§ WHAT THE EXERCISE ASKS
For every line in the records that has the word "computer", make a copy.

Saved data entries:
-*-*-
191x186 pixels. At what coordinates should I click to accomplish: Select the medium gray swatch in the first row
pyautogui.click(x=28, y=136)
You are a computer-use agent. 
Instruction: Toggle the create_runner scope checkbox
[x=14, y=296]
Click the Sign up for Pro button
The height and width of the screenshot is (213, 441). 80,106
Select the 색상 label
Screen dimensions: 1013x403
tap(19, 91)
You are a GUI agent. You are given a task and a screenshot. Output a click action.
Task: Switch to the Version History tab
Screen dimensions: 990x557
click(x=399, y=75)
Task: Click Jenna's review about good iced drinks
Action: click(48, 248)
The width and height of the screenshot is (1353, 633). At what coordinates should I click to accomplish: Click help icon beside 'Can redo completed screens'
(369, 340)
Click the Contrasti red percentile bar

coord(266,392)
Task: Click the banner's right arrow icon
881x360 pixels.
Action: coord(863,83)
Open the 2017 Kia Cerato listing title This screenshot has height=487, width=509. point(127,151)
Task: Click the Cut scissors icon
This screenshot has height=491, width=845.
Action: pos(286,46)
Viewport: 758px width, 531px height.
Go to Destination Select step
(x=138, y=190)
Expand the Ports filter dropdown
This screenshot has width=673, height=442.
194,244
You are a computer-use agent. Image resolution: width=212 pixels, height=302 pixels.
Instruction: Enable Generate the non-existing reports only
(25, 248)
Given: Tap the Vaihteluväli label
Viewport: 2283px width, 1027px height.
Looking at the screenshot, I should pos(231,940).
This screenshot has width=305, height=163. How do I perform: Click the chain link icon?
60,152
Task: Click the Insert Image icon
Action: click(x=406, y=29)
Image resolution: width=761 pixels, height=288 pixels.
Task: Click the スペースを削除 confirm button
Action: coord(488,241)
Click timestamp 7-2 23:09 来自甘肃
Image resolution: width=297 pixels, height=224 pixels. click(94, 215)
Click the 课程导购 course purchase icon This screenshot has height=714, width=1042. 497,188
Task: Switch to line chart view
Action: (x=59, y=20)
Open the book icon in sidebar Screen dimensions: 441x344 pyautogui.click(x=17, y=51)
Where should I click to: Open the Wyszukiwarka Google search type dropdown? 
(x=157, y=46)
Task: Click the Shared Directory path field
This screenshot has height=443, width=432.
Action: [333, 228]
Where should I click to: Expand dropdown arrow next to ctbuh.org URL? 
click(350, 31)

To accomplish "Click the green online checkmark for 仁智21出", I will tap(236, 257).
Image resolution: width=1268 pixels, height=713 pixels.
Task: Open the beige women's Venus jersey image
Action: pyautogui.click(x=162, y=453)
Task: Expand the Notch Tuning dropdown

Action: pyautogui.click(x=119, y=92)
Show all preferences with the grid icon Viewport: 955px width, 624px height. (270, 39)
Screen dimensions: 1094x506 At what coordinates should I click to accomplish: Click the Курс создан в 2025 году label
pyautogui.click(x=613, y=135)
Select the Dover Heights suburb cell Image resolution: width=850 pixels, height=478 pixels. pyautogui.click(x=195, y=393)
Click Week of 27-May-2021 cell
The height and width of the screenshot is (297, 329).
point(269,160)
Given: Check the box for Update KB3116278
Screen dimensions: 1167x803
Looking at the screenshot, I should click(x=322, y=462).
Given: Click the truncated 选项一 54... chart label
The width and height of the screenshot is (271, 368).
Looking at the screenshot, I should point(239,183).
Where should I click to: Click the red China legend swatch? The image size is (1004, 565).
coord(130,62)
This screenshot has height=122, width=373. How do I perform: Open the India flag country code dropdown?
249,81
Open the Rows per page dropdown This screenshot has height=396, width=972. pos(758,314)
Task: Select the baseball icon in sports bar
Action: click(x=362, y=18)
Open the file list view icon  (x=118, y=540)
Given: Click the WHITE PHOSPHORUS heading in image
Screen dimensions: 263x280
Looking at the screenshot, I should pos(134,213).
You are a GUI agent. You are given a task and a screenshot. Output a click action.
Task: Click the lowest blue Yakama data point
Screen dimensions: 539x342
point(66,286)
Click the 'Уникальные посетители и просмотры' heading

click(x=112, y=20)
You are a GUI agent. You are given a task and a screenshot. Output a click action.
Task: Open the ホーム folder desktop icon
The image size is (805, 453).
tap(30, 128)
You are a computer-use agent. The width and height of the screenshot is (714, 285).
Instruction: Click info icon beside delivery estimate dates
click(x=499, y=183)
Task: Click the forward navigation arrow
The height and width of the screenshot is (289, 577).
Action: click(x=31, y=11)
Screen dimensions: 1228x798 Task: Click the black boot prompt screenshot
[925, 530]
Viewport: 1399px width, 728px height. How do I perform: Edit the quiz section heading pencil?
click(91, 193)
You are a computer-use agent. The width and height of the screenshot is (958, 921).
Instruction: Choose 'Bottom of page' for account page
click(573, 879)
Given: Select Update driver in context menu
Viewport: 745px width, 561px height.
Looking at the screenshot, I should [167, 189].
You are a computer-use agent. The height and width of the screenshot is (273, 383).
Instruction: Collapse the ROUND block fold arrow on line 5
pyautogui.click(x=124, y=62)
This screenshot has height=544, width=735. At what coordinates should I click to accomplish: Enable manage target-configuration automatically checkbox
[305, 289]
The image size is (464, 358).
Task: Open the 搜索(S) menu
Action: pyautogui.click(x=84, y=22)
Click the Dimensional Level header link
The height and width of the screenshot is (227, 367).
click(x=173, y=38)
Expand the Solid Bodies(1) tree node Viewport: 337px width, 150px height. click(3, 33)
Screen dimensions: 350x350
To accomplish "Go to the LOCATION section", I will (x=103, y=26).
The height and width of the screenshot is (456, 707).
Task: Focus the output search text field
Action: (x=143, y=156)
-*-*-
§ TASK OUTPUT
You are a computer-use agent. 
You are a computer-use agent. Image resolution: width=212 pixels, height=302 pixels.
You are a computer-use agent. The width and height of the screenshot is (714, 285).
You are a computer-use agent. The width and height of the screenshot is (958, 921).
You are a computer-use agent. The height and width of the screenshot is (273, 383).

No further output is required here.